D ieses Mal riecht alles gut. Enorm gut sogar, denn die Noch-Mieterin hat augenscheinlich Kuchen gebacken. In irgendeiner Dokumentation habe ich mal gesehen, dass viele amerikanische Makler vor den Besichtigungsterminen in den zu verkaufenden Häusern Kekse backen. Nicht nur, um mit den fertigen Cookies direkt einen gastfreundschaftlichen Snack anbieten zu können, sondern weil der Geruch von Frischgebackenem Heimeligkeit und Nähe vermittelt. Dem potentiellen Käufer wird also unterbewusst ein Gefühl von Zuhause infiltriert, so dass er sich in der vanillegeschwängerten Atmosphäre direkt ein Frühstück mit den Lieben vorstellen kann.
    Ich glaube nicht, dass dieser Trick hier bewusst angewandt wurde, zumindest wird uns keinerlei Gebäck angeboten, dennoch sehe ich schnell die Notwendigkeit, mit dem Duft von frischem Zitronenkuchen über das Mittelmaß der Wohnung hinwegzutäuschen.

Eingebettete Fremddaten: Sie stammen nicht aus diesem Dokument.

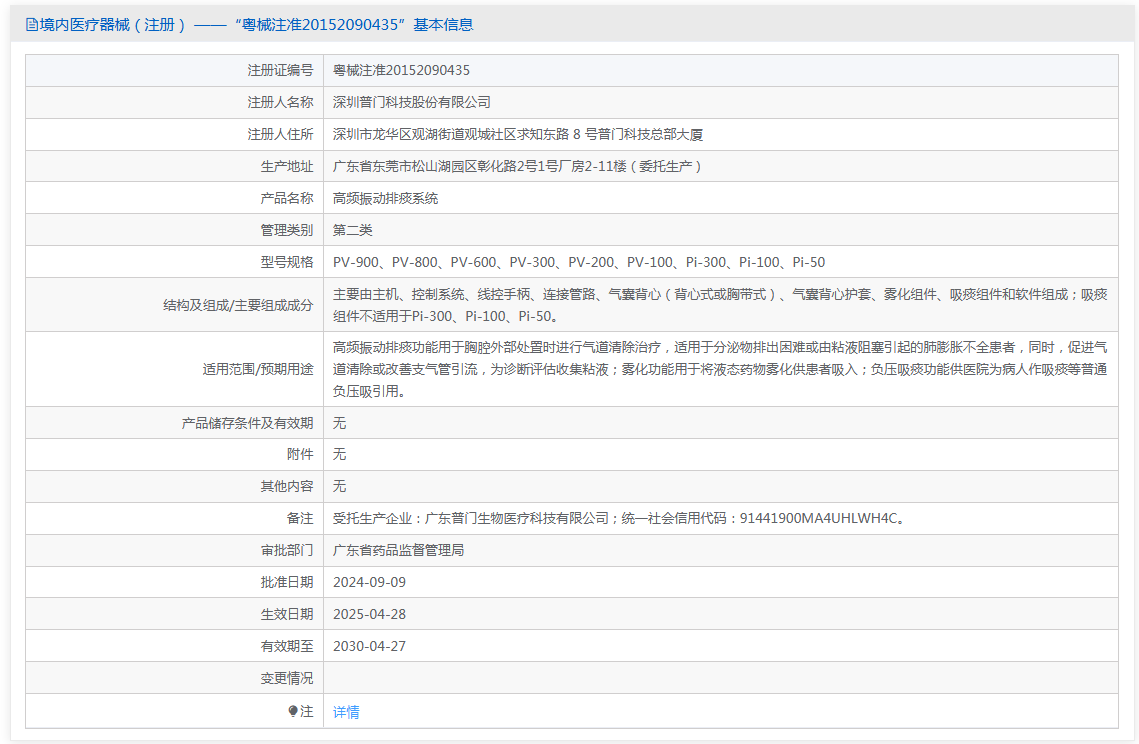The image size is (1139, 744).
Task: Select the expiry date 2030-04-27
Action: [369, 646]
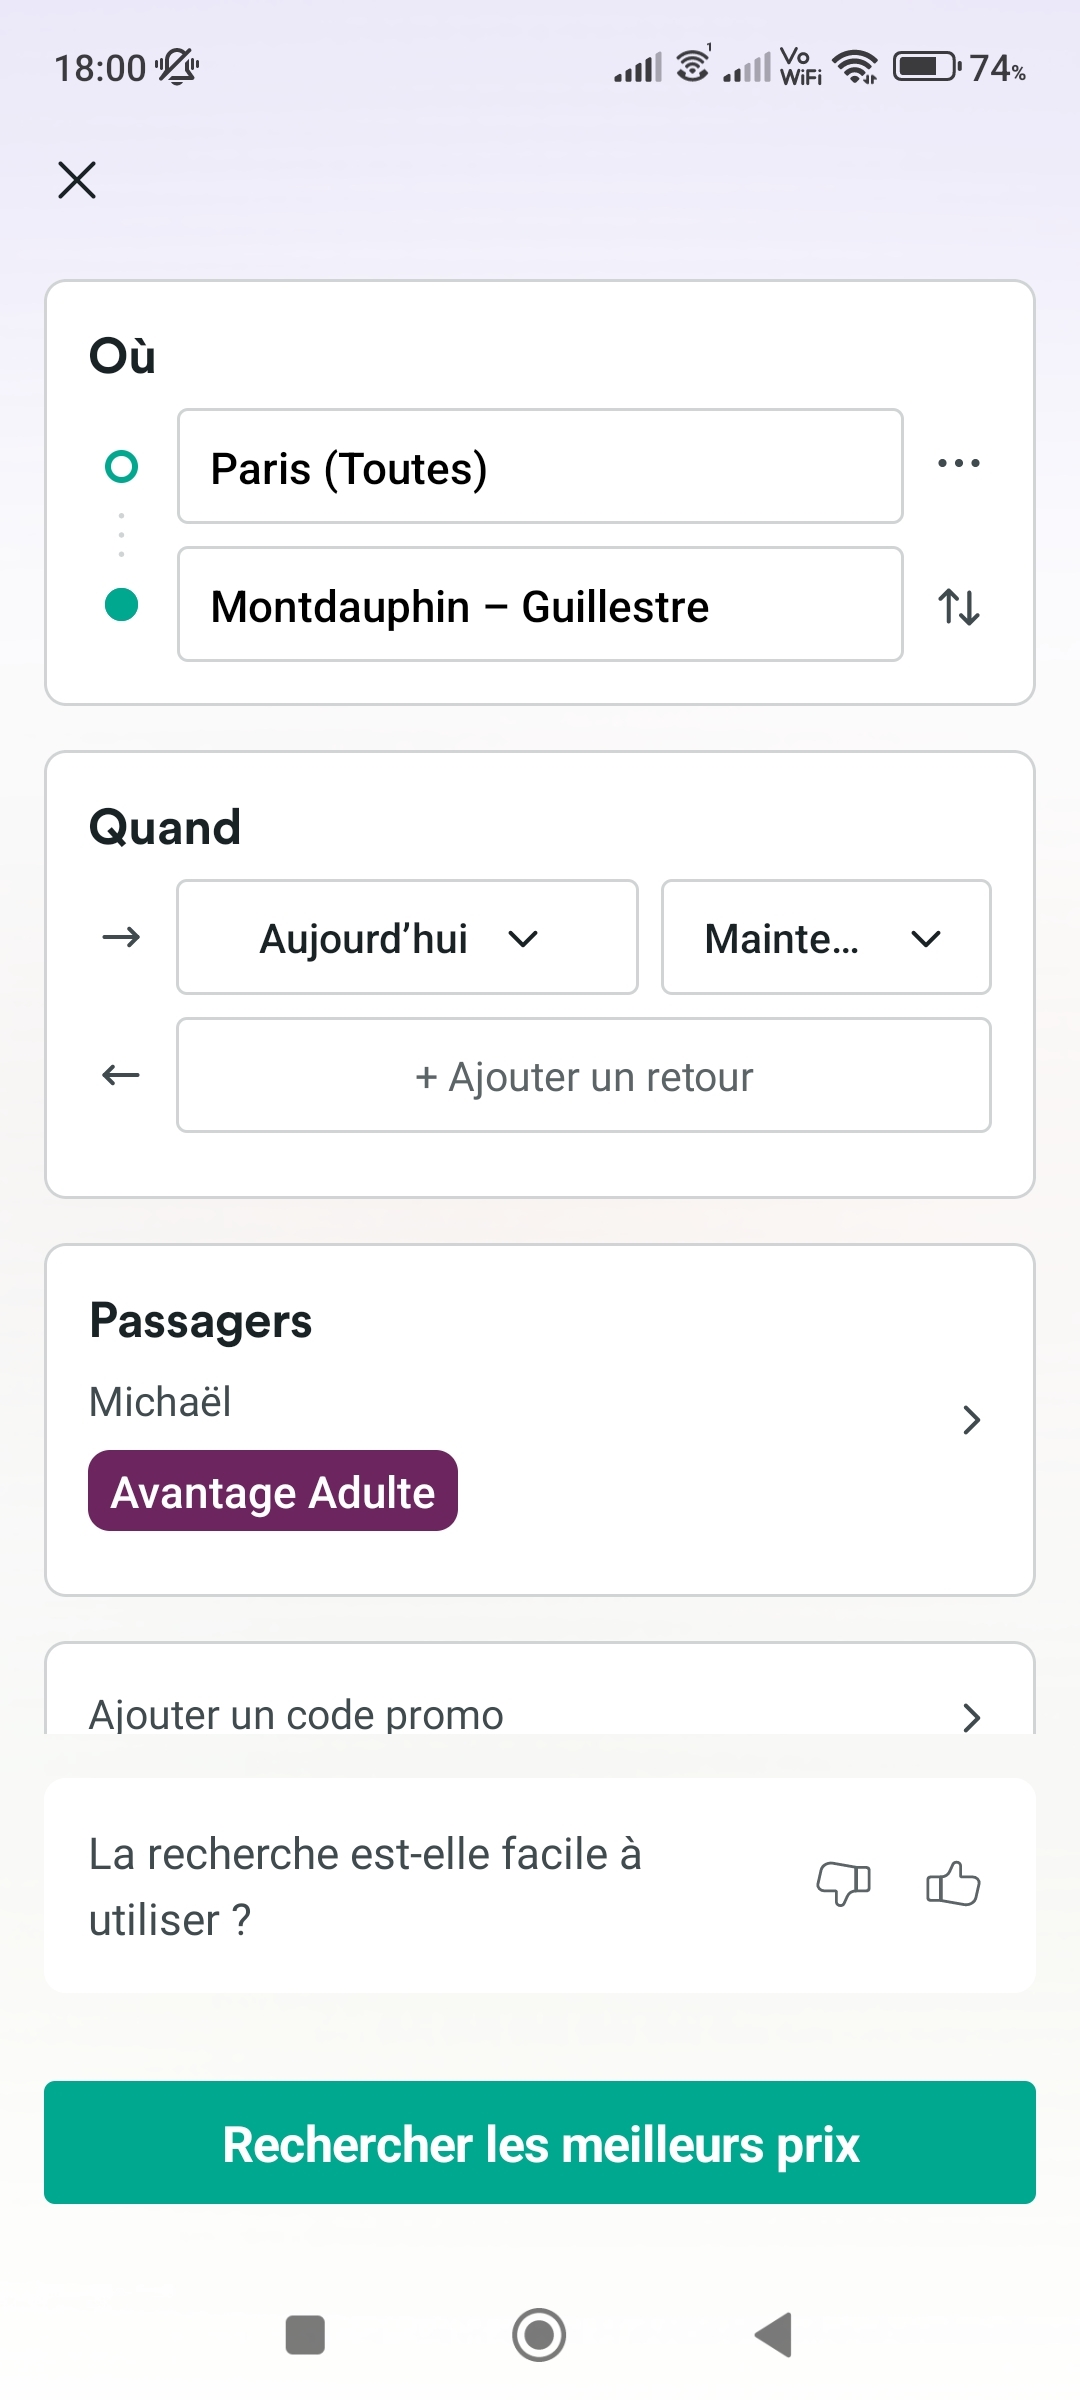Swap departure and destination stations

click(x=958, y=606)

    In der Anzeige klang eigentlich alles ganz schön. 3 Zimmer, 75  qm, Parkett und zumindest am äußeren Rand des von uns bevorzugten Kiezes.
    »Das ist im Leben kein Parkett«, flüstert Jana.
    Flo hat es nicht geschafft. Die Anzeige kam kurzfristig, und ich wollte die Erste sein.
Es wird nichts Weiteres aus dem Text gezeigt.